Good foster parents, the ones who really care about the kids, get that. 

Are foster parents persecuted? 

As for foster parents being persecuted, the evidence suggests otherwise.  As of 2019, the most recent year for which I could find data, Washington State claimed to find abuse in only 0.06% of foster homes.  If that figure is correct, it means if you put 1,666 former Washington State foster children in a room and asked: “How many of you were abused during your last year in foster care?” only one would raise her or his hand.  

In contrast, independent studies, including one specific to Washington State and Oregon, consistently find abuse in one-quarter to one-third of foster homes (and the rate in group homes and institutions is even worse.)  That’s a rate at least 400 times higher than what Washington State’s family police agency claims to find.  (In fairness, the studies generally cover the entire time a child is in foster care, and, on average, children are trapped in foster care for a little under two years.  On the other hand, the study methodology often excludes some kinds of abuse. But, just to give Washington State the benefit of the doubt, let’s not just double but triple their official single-year estimate.  Then the independent studies find only 133 times more abuse in foster care.) 


So if there is a systematic campaign by the Washington State family police agency to persecute foster parents with false allegations of child abuse – they’re not very good at it.  
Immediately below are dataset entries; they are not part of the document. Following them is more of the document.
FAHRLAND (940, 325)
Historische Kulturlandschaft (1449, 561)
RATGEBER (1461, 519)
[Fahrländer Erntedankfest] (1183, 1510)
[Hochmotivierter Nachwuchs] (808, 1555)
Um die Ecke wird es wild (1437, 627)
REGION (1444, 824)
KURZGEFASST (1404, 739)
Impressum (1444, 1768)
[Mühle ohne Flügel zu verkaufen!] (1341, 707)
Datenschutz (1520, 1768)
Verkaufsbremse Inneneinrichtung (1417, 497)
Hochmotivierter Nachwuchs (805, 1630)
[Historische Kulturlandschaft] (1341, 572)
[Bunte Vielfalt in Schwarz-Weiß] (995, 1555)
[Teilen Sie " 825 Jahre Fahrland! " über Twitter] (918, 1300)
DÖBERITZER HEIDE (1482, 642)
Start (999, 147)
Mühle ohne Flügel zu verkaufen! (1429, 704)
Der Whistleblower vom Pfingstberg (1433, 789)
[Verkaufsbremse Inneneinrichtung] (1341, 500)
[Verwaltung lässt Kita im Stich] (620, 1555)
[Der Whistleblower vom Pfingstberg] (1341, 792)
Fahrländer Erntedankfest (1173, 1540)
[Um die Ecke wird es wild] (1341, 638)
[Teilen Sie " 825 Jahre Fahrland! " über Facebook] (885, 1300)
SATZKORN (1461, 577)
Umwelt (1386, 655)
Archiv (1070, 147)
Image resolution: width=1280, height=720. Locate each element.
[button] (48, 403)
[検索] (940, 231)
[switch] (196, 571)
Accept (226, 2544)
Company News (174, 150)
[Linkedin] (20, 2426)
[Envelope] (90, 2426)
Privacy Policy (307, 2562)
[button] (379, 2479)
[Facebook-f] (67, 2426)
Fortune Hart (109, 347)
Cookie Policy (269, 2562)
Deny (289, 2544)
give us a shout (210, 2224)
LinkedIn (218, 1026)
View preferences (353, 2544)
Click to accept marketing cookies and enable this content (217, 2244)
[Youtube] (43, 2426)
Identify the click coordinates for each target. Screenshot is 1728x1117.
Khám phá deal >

The vast undercount of abuse in foster care is precisely because when they investigate abuse in foster care family police agencies are, in effect, investigating themselves.  After all, they put the child in the home where she or he was abused.  It’s also because they don’t want to lose foster homes, and go through all the work of finding new placements for foster children.  So when it comes to abuse in foster care, there is an enormous incentive for caseworkers to see no evil, hear no evil, speak no evil and write no evil in the case file. 

And remember: Washington State is where a stranger foster mother and foster grandmother could allegedly kidnap the foster child in their care and flee all the way to Vietnam, and it was days before the family police agency even noticed.  I probably do need to remind you, since Investigate West never bothered to cover that story.  Neither did the Seattle Times.  You can be sure had birth parents kidnapped their child from a foster home, both news organizations would be all over the story – and Investigate West would do a huge feature about foster parents “living in fear.” 

The story about Zarate isn’t even the first pity-the-poor-falsely-accused-foster-parents story Investigate West has done. They did essentially the same story in 2020 (and I wrote pretty much the same blog post in response).  

No one should have to endure what Silvia Zarate endured.  But it would have been easier to sympathize if at some point she’d said something like this: “I wonder sometimes, did I do this to any families on my caseload? Did I get it wrong, substantiate an allegation when I shouldn’t have, and put some other family through this?  Did I inadvertently traumatize their children? And if this is how horrible it is for me, what is it like for birth parents who can’t fight back?” 

And if there really is a systematic campaign to persecute foster parents it would have been nice if someone at Investigate West had thought to say: “They really need foster parents – if this is how foster parents are treated, how are they treating birth parents – and what is that doing to their children?  Maybe we should do a story about that.” 

But there is nothing like that in the story from either Zarate nor the head of the foster parents association.  Either they didn’t say it, or they did but it never got into the story. 

There is only a hint that some of this may have occurred to Zarate.  She’s not actually quoted, but the reporter does say: 

Zarate said she hopes the department takes impacts such as she’s endured more seriously when approaching investigations of foster parents as well as biological parents. 

The words “biological parents” (and biological is pejorative, by the way) are words # 1,730 and 1,731 in a 1,761-word story.